Former Prime Minister Mian Nawaz Sharif will be admitted to hospital soon for a heart operation.
According to a source from Royal Brompton Hospital, the cardiologists asked Nawaz Sharif that he must admit to the hospital for his heart operation.
Nawaz Sharif advised that it will determine within a week whether he will need a heart operation, bypass, or insertion of stent.
The source said that for about two months, Nawaz Sharif has been in London for the management of his blood platelets.
It remains unresolved and platelets remain unstable.
Earlier, Dr. Adnan Khan said that doctors are going through the whole medical history of Nawaz Sharif.
They have recommended cardiac intervention for Nawaz Sharif.
Last month, Professor Redwood said that Nawaz Sharif should admit to the hospital for heart procedure.
The real cause of low platelet count of Nawaz Sharif still not determined.
Last week, doctors at the Royal Brompton Hospital told Nawaz Sharif that his cardiac PET scan suggestive of ischemic myocardium.
Blood supply to heart is deficient which causes risk for a heart attack and the cause of his ongoing angina.
Dr. Adnan Khan was not available to comment about Nawaz Sharif’s possible admission.
But, he issued statements on his Twitter account.
Dr. Adnan Khan wrote: “Nawaz Sharif was scheduled for comprehensive cardiovascular review at Royal Brompton & Harefield Hospital, London by a Cardiac Interventionist.
In previous weeks, he had Echocardiogram, Holter Analysis & radioisotope Rubidium Cardiac PET/CT scan.

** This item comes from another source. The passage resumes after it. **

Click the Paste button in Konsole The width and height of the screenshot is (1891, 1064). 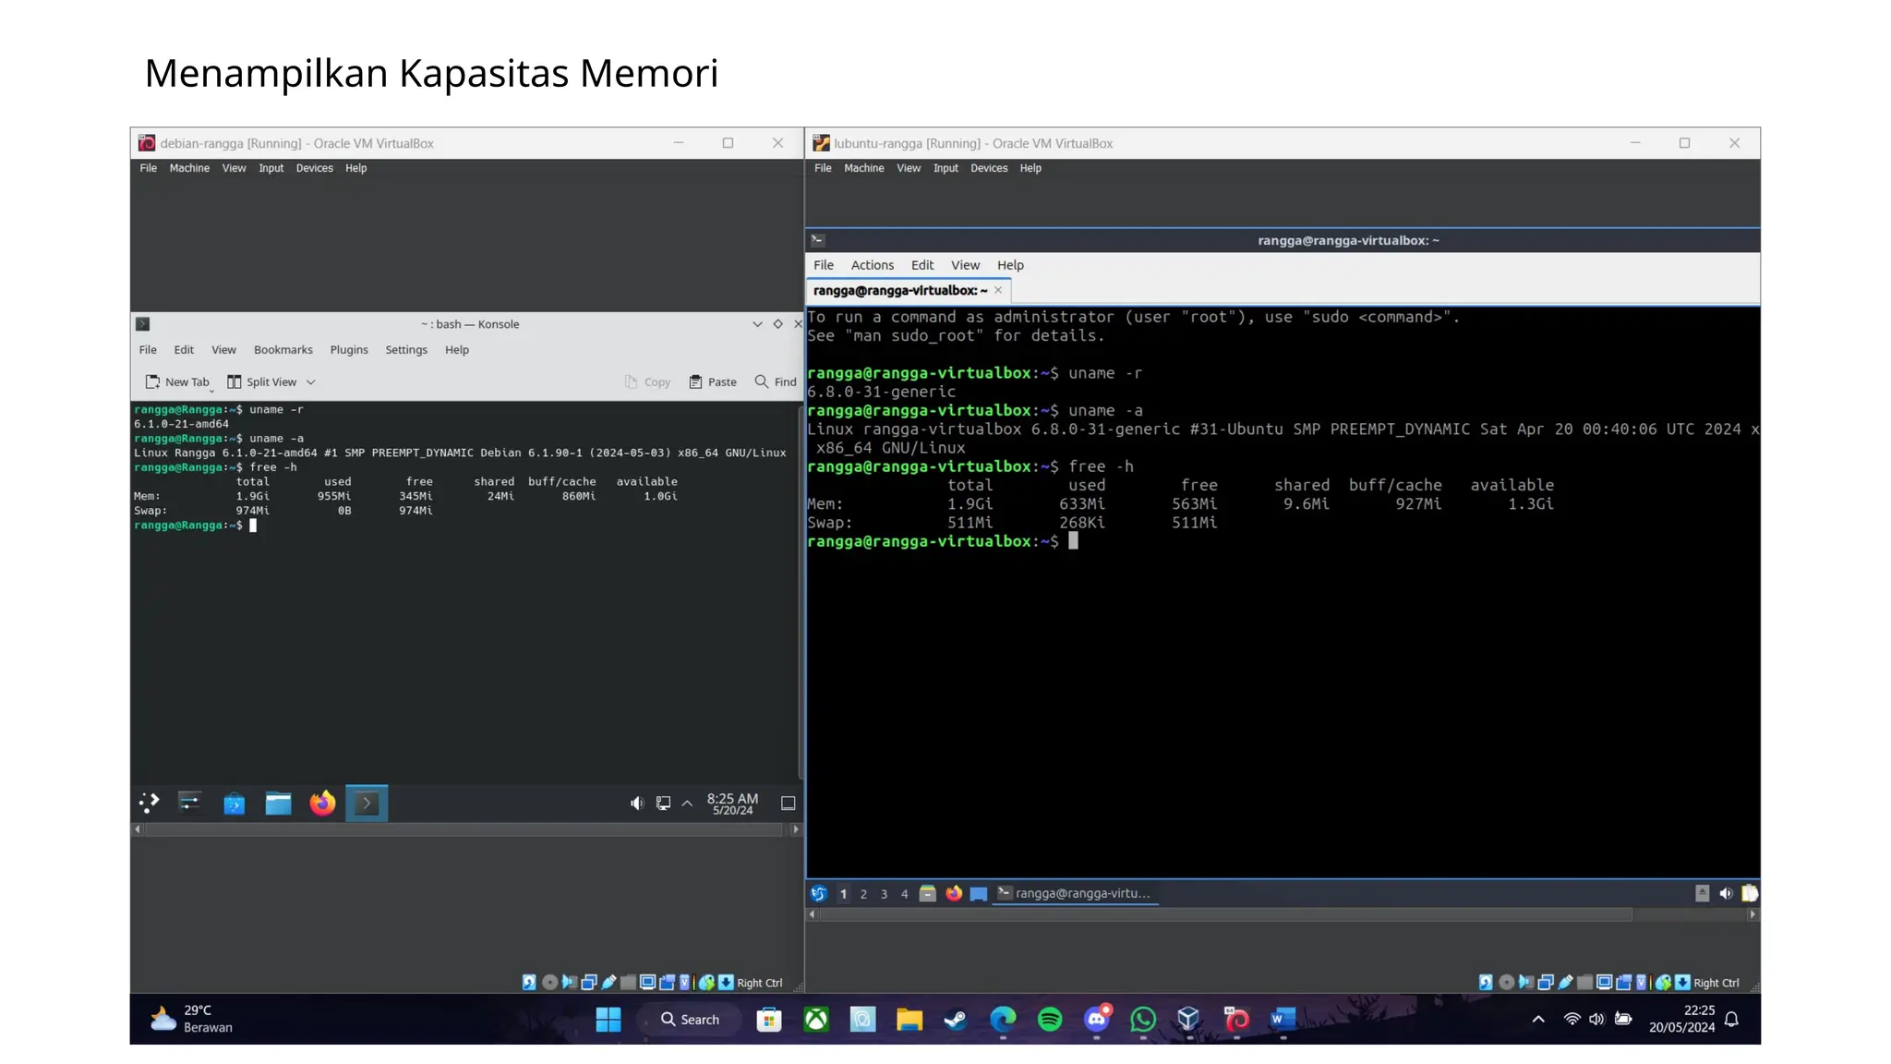click(713, 382)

Former PM Nawaz Sharif’s non-invasive cardiovascular investigations are suggestive of significant severe coronary artery disease, extensive impaired perfusion & compromised heart function.
There’s absolute need of an intervention, PCI, which will be of high risk in his case.
Any invasive procedure, as coronary intervention, requires normal platelet count and stable coagulation profile.
However, Mr. Sharif’s platelet count remains unstable & variable on optimal therapy.
He would require to stabilize first to opt for PCI (percutaneous coronary intervention).”